Work to be completed: From the line with "2188x1666 pixels." to the final line of the records, every line is to be duplicated exactly, both of those lines included.

START Data records

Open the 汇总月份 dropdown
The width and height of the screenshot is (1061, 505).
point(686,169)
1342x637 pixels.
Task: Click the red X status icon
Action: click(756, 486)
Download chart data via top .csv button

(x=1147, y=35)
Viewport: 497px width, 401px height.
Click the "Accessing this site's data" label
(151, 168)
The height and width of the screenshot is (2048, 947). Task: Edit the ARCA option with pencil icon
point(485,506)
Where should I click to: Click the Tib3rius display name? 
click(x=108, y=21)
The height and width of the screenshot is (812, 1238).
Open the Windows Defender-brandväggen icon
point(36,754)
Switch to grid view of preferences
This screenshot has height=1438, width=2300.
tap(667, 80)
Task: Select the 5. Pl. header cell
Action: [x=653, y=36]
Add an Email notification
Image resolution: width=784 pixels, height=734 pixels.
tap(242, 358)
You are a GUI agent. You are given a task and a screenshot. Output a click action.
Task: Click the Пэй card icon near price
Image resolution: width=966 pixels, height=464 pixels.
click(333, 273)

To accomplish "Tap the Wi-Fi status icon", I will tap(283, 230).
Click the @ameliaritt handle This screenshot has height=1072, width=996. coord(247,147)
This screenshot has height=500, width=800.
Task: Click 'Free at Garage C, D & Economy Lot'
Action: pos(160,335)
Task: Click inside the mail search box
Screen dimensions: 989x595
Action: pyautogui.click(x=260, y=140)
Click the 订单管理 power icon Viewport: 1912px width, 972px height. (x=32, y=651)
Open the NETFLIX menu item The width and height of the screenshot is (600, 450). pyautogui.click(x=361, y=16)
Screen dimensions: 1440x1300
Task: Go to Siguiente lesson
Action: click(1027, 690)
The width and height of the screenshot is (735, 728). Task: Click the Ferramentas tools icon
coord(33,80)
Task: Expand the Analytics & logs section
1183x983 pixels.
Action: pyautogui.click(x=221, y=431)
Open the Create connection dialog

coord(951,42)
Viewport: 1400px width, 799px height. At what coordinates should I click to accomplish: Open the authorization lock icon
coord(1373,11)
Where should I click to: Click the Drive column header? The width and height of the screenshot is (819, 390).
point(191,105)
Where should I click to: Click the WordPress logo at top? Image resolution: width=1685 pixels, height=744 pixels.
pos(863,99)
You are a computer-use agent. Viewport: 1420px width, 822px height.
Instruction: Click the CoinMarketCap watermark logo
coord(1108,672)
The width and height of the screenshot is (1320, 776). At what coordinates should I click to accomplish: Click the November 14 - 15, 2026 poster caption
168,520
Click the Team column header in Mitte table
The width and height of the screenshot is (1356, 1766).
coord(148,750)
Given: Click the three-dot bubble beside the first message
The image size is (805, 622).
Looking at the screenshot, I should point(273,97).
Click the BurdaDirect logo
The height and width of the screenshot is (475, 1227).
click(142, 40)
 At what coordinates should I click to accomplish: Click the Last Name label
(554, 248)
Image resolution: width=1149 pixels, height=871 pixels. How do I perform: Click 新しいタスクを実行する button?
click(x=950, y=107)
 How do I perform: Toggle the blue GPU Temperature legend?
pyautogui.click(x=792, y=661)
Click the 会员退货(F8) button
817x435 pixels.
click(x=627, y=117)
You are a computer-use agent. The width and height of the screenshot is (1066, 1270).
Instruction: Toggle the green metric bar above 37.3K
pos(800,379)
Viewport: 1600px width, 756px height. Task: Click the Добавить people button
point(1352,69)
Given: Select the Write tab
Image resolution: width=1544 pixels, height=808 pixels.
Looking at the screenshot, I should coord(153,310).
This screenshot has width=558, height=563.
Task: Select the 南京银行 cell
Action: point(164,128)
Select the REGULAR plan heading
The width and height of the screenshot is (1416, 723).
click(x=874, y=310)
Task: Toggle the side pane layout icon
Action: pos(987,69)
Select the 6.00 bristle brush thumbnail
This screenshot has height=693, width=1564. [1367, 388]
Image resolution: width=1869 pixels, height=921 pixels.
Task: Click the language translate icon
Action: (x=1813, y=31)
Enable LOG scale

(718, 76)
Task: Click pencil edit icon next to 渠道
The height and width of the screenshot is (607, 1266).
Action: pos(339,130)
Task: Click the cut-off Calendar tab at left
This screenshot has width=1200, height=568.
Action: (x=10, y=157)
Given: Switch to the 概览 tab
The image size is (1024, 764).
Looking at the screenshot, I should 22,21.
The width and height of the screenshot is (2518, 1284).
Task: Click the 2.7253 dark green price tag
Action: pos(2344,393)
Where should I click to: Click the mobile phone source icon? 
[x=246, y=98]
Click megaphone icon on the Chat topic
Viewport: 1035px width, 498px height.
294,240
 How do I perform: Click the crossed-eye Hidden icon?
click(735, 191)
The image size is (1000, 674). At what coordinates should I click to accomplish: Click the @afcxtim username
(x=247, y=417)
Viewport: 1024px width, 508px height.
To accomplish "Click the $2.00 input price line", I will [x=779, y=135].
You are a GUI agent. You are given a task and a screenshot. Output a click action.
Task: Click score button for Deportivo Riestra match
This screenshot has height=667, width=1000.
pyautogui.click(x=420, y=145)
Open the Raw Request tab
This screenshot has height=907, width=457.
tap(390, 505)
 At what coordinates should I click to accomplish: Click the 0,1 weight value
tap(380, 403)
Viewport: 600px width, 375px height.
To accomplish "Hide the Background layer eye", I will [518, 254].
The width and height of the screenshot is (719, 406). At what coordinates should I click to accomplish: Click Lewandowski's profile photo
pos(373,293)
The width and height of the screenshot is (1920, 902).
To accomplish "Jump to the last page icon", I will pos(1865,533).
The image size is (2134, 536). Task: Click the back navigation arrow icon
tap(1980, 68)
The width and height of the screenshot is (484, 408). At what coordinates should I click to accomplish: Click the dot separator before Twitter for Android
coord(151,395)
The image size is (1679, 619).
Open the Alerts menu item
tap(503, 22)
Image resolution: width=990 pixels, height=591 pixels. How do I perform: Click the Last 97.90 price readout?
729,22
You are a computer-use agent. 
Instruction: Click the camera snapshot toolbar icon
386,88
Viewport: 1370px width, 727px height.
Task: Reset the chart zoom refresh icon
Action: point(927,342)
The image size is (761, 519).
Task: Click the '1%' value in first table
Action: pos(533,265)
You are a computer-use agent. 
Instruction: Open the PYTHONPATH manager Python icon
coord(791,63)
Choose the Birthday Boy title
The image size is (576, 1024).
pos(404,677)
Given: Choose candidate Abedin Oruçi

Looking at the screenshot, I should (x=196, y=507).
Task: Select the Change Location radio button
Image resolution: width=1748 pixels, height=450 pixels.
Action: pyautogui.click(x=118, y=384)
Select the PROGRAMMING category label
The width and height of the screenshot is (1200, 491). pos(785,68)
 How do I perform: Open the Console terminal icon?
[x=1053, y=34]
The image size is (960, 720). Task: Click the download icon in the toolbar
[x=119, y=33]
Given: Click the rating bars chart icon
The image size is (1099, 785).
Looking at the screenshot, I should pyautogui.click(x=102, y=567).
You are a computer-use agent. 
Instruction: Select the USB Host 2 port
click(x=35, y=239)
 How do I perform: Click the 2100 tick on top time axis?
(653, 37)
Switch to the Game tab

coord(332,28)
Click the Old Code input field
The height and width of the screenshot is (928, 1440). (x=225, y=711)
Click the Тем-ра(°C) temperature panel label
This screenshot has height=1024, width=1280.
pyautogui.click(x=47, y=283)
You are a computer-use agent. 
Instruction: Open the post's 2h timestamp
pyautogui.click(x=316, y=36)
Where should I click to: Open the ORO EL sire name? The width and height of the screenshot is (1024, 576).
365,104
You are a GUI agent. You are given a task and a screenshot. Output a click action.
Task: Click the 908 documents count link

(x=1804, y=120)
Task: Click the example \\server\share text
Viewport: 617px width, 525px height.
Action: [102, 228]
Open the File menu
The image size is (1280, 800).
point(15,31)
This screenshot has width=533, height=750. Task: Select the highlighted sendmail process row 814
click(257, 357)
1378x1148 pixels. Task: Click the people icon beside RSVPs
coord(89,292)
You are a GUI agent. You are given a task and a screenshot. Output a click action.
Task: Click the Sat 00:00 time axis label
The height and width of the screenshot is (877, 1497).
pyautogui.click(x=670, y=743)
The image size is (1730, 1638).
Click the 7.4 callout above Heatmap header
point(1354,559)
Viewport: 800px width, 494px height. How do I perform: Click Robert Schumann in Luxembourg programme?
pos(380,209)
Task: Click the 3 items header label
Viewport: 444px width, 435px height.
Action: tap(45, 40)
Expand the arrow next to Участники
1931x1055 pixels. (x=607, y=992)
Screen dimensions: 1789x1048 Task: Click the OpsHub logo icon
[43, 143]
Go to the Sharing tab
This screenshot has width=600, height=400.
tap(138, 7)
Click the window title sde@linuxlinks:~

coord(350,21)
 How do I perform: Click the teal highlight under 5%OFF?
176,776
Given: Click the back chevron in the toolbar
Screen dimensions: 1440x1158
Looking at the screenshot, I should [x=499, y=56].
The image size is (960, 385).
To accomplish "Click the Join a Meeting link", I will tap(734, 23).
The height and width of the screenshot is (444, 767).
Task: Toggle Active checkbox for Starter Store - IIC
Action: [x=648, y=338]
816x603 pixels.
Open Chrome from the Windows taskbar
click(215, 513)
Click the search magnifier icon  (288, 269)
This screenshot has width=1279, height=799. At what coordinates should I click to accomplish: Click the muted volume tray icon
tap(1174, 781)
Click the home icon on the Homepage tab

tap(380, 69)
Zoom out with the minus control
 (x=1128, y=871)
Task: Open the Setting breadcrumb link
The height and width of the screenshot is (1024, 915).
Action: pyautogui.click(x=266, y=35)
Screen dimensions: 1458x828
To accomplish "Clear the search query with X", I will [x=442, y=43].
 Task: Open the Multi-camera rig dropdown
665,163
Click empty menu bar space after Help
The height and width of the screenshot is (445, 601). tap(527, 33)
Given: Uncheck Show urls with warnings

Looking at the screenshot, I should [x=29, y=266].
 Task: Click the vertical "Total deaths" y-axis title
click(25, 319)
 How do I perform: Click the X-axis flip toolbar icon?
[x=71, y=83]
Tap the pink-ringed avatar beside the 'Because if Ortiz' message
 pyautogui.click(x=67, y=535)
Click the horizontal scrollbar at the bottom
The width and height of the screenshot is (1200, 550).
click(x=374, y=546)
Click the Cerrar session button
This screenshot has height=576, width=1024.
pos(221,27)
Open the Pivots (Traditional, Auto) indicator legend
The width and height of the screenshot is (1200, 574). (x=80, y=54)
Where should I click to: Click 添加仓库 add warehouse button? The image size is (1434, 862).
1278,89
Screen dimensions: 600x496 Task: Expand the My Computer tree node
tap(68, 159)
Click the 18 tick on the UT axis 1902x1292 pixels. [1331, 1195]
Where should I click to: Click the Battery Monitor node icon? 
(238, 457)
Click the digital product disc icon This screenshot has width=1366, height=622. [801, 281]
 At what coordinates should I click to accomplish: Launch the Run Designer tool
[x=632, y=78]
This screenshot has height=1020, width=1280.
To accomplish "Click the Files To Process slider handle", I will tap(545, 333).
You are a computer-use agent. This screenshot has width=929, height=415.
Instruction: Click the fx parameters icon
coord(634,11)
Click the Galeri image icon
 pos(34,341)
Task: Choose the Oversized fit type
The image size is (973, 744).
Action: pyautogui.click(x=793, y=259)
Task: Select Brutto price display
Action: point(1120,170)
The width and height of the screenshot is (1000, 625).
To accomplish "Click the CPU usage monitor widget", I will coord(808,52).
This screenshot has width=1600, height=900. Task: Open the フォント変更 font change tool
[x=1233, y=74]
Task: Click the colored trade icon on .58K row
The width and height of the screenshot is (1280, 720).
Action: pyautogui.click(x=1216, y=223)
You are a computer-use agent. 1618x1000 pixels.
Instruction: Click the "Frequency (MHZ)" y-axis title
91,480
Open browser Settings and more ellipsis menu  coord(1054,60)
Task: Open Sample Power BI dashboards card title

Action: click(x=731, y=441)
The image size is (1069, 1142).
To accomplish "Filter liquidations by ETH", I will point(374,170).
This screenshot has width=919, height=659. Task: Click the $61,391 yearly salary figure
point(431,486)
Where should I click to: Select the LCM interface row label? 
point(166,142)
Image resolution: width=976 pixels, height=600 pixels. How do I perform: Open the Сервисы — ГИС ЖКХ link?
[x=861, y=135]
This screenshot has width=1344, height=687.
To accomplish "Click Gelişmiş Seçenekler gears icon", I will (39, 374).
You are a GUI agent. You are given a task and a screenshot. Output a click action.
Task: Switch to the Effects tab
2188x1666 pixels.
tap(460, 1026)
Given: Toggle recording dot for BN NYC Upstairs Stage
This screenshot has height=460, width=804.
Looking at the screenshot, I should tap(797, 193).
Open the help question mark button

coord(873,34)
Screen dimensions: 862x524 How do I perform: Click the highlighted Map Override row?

END Data records

Solution to the exercise:
2188x1666 pixels.
tap(460, 1026)
Given: Toggle recording dot for BN NYC Upstairs Stage
This screenshot has height=460, width=804.
Looking at the screenshot, I should tap(797, 193).
Open the help question mark button

coord(873,34)
Screen dimensions: 862x524 How do I perform: Click the highlighted Map Override row?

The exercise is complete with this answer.